WORKING DATA –
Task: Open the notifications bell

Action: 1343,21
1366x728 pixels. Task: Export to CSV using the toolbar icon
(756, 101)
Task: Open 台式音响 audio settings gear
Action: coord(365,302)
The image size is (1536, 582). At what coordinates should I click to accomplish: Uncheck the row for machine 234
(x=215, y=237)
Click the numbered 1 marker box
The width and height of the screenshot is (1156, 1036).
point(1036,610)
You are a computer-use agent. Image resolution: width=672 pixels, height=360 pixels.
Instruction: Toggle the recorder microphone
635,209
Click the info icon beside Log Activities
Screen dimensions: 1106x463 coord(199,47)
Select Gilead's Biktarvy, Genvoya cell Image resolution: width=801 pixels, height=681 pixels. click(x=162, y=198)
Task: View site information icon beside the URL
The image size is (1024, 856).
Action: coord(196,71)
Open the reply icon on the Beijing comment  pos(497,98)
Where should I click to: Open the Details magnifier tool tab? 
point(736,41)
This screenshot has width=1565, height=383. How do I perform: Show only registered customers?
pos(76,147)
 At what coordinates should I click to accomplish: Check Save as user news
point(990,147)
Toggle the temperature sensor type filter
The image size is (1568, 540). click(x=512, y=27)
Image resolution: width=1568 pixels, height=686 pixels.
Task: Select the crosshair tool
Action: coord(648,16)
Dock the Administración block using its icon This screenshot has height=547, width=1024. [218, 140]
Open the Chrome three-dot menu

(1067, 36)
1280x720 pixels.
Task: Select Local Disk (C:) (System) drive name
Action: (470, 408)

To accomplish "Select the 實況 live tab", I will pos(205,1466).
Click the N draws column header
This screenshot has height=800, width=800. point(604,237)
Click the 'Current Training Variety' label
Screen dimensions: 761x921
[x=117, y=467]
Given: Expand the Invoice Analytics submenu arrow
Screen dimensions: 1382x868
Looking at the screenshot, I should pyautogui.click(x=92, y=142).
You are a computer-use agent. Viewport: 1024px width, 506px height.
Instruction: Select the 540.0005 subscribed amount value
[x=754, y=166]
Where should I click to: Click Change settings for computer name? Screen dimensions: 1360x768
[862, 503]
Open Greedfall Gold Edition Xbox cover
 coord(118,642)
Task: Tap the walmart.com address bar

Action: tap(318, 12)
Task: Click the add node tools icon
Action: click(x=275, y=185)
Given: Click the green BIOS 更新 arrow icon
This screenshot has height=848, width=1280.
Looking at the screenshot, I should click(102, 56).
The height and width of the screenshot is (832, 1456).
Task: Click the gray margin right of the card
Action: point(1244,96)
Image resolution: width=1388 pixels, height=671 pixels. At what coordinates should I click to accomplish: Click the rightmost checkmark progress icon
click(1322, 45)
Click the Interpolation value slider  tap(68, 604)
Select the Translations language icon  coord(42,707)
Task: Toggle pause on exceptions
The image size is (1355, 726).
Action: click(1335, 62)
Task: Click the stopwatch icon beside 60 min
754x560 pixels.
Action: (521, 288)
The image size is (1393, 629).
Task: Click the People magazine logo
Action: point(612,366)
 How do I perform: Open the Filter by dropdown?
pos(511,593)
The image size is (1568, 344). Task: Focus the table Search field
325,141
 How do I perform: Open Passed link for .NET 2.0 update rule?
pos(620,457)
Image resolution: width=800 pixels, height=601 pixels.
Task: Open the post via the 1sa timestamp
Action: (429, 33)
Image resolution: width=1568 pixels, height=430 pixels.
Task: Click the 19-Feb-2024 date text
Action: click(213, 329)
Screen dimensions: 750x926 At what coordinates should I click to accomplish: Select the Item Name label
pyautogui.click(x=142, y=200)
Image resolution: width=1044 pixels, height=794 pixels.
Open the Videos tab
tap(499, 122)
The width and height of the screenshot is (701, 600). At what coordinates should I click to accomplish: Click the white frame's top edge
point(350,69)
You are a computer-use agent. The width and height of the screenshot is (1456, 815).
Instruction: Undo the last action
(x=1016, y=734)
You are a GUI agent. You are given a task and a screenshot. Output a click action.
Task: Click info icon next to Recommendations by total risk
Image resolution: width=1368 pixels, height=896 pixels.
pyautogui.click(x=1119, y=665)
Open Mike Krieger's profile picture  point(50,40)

PROBLEM DETAILS –
Please write out all of the entries above again, word for word.

ANSWER TO THIS TASK –
Task: Open the notifications bell

Action: 1343,21
1366x728 pixels. Task: Export to CSV using the toolbar icon
(756, 101)
Task: Open 台式音响 audio settings gear
Action: coord(365,302)
The image size is (1536, 582). At what coordinates should I click to accomplish: Uncheck the row for machine 234
(x=215, y=237)
Click the numbered 1 marker box
The width and height of the screenshot is (1156, 1036).
point(1036,610)
You are a computer-use agent. Image resolution: width=672 pixels, height=360 pixels.
Instruction: Toggle the recorder microphone
635,209
Click the info icon beside Log Activities
Screen dimensions: 1106x463 coord(199,47)
Select Gilead's Biktarvy, Genvoya cell Image resolution: width=801 pixels, height=681 pixels. click(x=162, y=198)
Task: View site information icon beside the URL
The image size is (1024, 856).
Action: coord(196,71)
Open the reply icon on the Beijing comment  pos(497,98)
Where should I click to: Open the Details magnifier tool tab? 
point(736,41)
This screenshot has width=1565, height=383. How do I perform: Show only registered customers?
pos(76,147)
 At what coordinates should I click to accomplish: Check Save as user news
point(990,147)
Toggle the temperature sensor type filter
The image size is (1568, 540). click(x=512, y=27)
Image resolution: width=1568 pixels, height=686 pixels.
Task: Select the crosshair tool
Action: coord(648,16)
Dock the Administración block using its icon This screenshot has height=547, width=1024. [218, 140]
Open the Chrome three-dot menu

(1067, 36)
1280x720 pixels.
Task: Select Local Disk (C:) (System) drive name
Action: (470, 408)

To accomplish "Select the 實況 live tab", I will pos(205,1466).
Click the N draws column header
This screenshot has height=800, width=800. point(604,237)
Click the 'Current Training Variety' label
Screen dimensions: 761x921
[x=117, y=467]
Given: Expand the Invoice Analytics submenu arrow
Screen dimensions: 1382x868
Looking at the screenshot, I should pyautogui.click(x=92, y=142).
You are a computer-use agent. Viewport: 1024px width, 506px height.
Instruction: Select the 540.0005 subscribed amount value
[x=754, y=166]
Where should I click to: Click Change settings for computer name? Screen dimensions: 1360x768
[862, 503]
Open Greedfall Gold Edition Xbox cover
 coord(118,642)
Task: Tap the walmart.com address bar

Action: tap(318, 12)
Task: Click the add node tools icon
Action: click(x=275, y=185)
Given: Click the green BIOS 更新 arrow icon
This screenshot has height=848, width=1280.
Looking at the screenshot, I should click(102, 56).
The height and width of the screenshot is (832, 1456).
Task: Click the gray margin right of the card
Action: point(1244,96)
Image resolution: width=1388 pixels, height=671 pixels. At what coordinates should I click to accomplish: Click the rightmost checkmark progress icon
click(1322, 45)
Click the Interpolation value slider  tap(68, 604)
Select the Translations language icon  coord(42,707)
Task: Toggle pause on exceptions
The image size is (1355, 726).
Action: click(1335, 62)
Task: Click the stopwatch icon beside 60 min
754x560 pixels.
Action: (521, 288)
The image size is (1393, 629).
Task: Click the People magazine logo
Action: point(612,366)
 How do I perform: Open the Filter by dropdown?
pos(511,593)
The image size is (1568, 344). Task: Focus the table Search field
325,141
 How do I perform: Open Passed link for .NET 2.0 update rule?
pos(620,457)
Image resolution: width=800 pixels, height=601 pixels.
Task: Open the post via the 1sa timestamp
Action: (429, 33)
Image resolution: width=1568 pixels, height=430 pixels.
Task: Click the 19-Feb-2024 date text
Action: click(213, 329)
Screen dimensions: 750x926 At what coordinates should I click to accomplish: Select the Item Name label
pyautogui.click(x=142, y=200)
Image resolution: width=1044 pixels, height=794 pixels.
Open the Videos tab
tap(499, 122)
The width and height of the screenshot is (701, 600). At what coordinates should I click to accomplish: Click the white frame's top edge
point(350,69)
You are a computer-use agent. The width and height of the screenshot is (1456, 815).
Instruction: Undo the last action
(x=1016, y=734)
You are a GUI agent. You are given a task and a screenshot. Output a click action.
Task: Click info icon next to Recommendations by total risk
Image resolution: width=1368 pixels, height=896 pixels.
pyautogui.click(x=1119, y=665)
Open Mike Krieger's profile picture  point(50,40)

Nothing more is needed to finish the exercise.